The post-monsoon pictures have already been shared with scientists of the Wildlife Institute of India and officials of the National Tiger Conservation Authority. Along with the tiger pictures, images of deer, wild boars and other animals will also be analysed by researchers.

“The study of the herbivore prey base is important to find the number of tigers in an area,” said a forest department official.

The researchers are going to feed the images to a software that can identify a tiger from its stripes. “The stripes in each tiger are unique, much like fingerprint of humans,” said Y.V. Jhala, senior biologist at the Dehradun-based WII.
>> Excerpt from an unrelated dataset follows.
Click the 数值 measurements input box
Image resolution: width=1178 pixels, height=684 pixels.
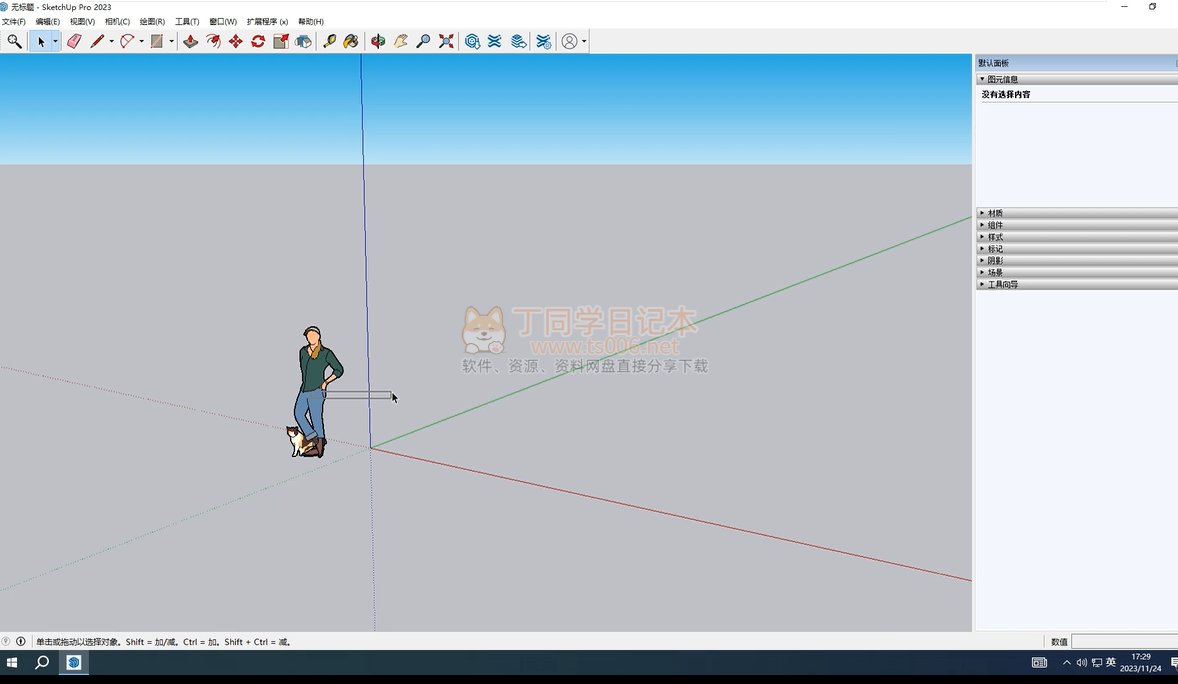[1124, 641]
The cameras are placed in pairs because a tiger needs to be clicked from both flanks at the same time for a picture to be fit for analysis. The Cuddeback all-weather night-vision digital cameras have motion detectors. Animal movements activate the sensors in the cameras.

“The exercise will also use statistical models that account for tigers that have not been photographed,” said Jhala. The report should be ready by May, he added. The 2018 census had put the number of tigers in India at 2,226, up from 1,706 in 2010.

The Sunderbans are spread across 10,000sq km, a little above 4,000sq km of which is in India and the rest in Bangladesh.

The Sunderbans Tiger Reserve, one of the first nine that came into being following the launch of Project Tiger in 1973, is spread across 2,500sq km. It comprises the Sunderbans National Park, marked as the core area, and the Sajnekhali Wildlife Sanctuary and the Basirhat Range, which form the buffer zones.

Cameras were also placed across the tiger zones in South 24-Parganas, which are outside the geographical boundary of the reserve.